No voto apresentado, Cármen Lúcia foi enfática ao afirmar que os oito réus participaram de uma articulação que teve como objetivo minar a democracia brasileira. Ela seguiu integralmente o relator, defendendo a condenação pelos cinco crimes descritos na denúncia: tentativa de golpe de Estado, tentativa de abolição violenta do Estado Democrático de Direito, organização criminosa armada, dano qualificado e deterioração de patrimônio tombado. Para a ministra, as provas reunidas mostram a existência de planejamento coordenado e envolvimento de autoridades civis e militares, em ações que extrapolam o campo da retórica política.
Além de Bolsonaro, respondem ao processo nomes de peso do núcleo bolsonarista, como o tenente-coronel Mauro Cid, ex-ajudante de ordens; o general Braga Netto, candidato a vice na chapa presidencial de 2022; o deputado Alexandre Ramagem; o almirante Almir Garnier; e os ex-ministros Anderson Torres, Augusto Heleno e Paulo Sérgio Nogueira. Todos eles foram apontados pelo Ministério Público Federal como parte do grupo que teria conspirado contra a posse do presidente eleito Luiz Inácio Lula da Silva.
Caso prevaleça a maioria já formada, os réus poderão receber penas que, somadas, chegam a 43 anos de prisão. O julgamento deve prosseguir com o voto do ministro Cristiano Zanin, presidente da Primeira Turma, antes da definição das penas em eventual condenação. A expectativa é que essa fase da dosimetria ocorra já nesta sexta-feira.
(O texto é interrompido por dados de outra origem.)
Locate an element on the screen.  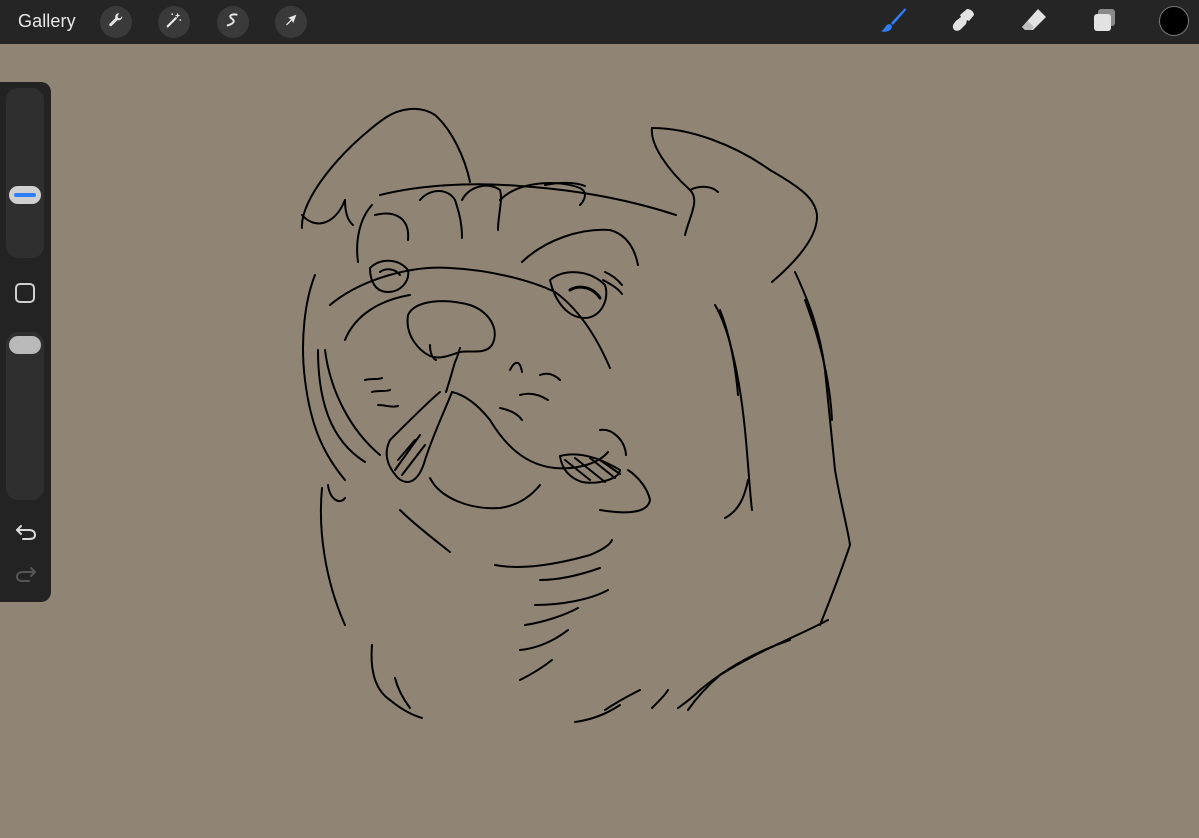
gallery-button: Gallery is located at coordinates (47, 22).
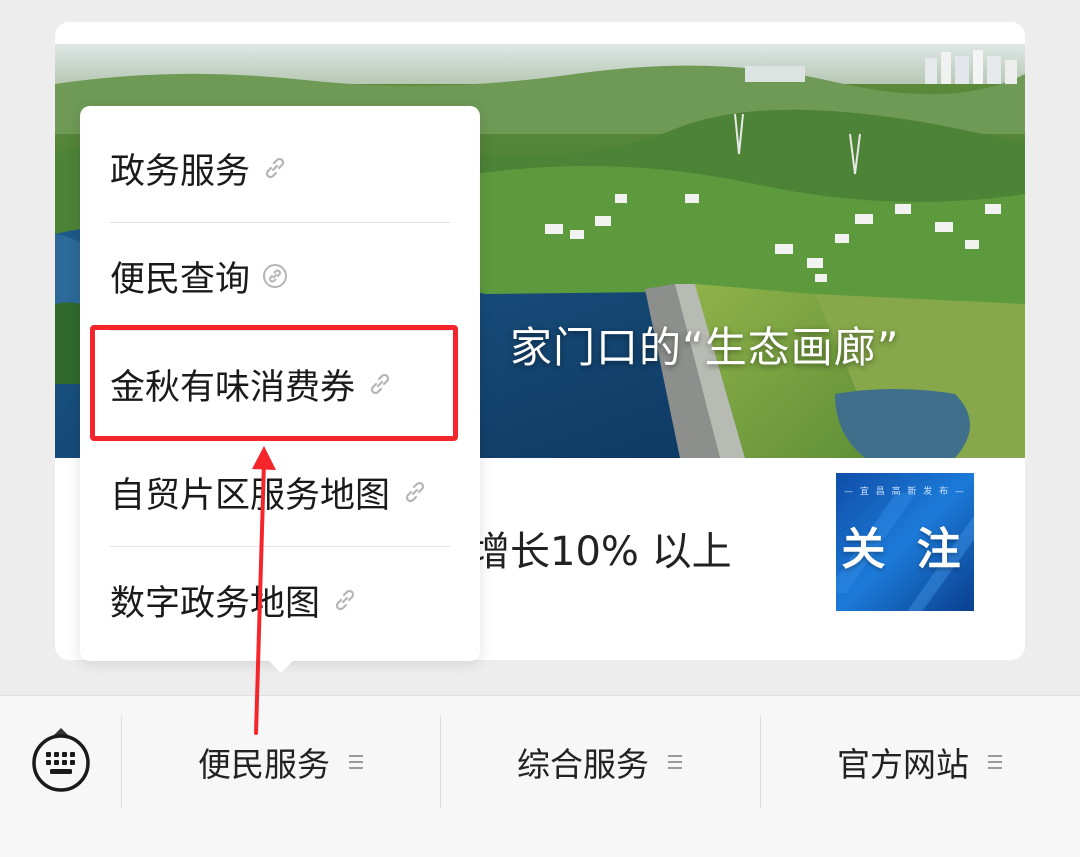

O voto de Cármen Lúcia é considerado um ponto de inflexão no processo. Ao se posicionar pela condenação, ela consolidou uma tendência dentro da Corte de tratar com máxima gravidade as tentativas de ruptura institucional. A decisão do STF promete reverberar não apenas no campo jurídico, mas também no cenário político, ao reforçar os limites legais das disputas eleitorais e o alcance das responsabilidades de quem ocupa ou ocupou cargos de poder no país.